__YOUR OBJECTIVE__
Each line from the one holding "Go to the contact form (96, 905)" to the last line below must be written out exactly, with no other output.

__TASK INPUTS__

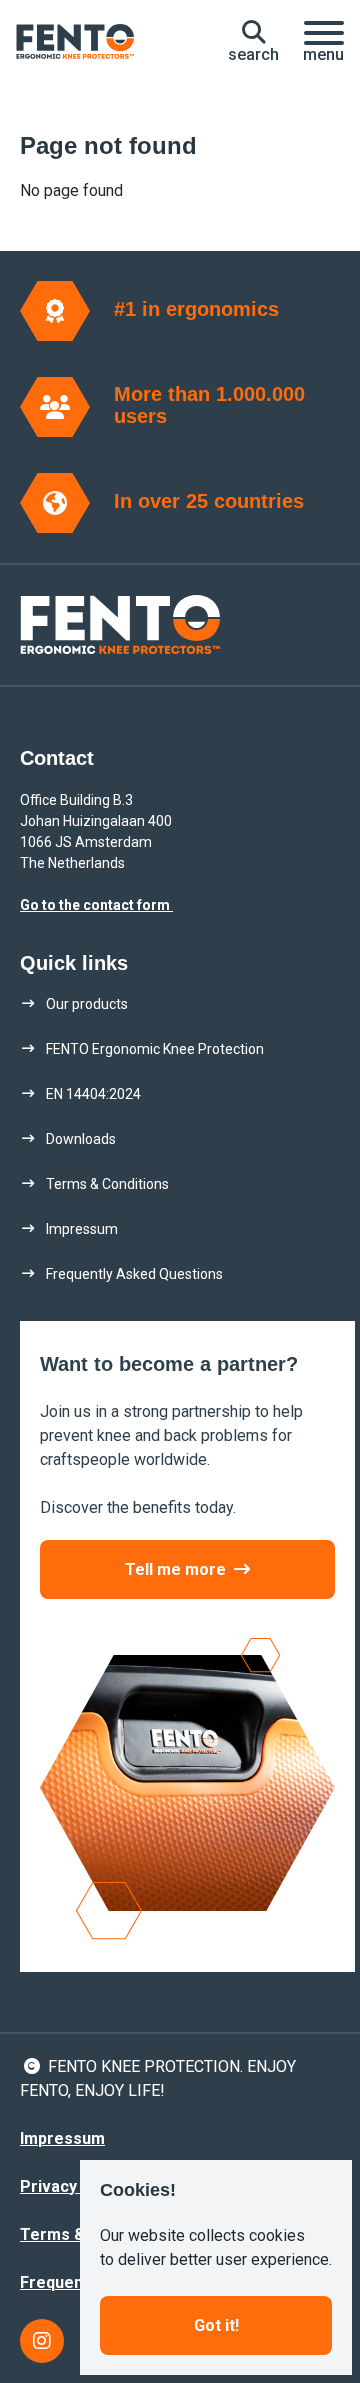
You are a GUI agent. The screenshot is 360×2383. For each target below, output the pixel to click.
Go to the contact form (96, 905)
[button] (253, 42)
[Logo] (75, 42)
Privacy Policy (73, 2186)
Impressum (62, 2138)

__SOLVED PROBLEM__
Go to the contact form (96, 905)
[button] (253, 42)
[Logo] (75, 42)
Privacy Policy (73, 2186)
Impressum (62, 2138)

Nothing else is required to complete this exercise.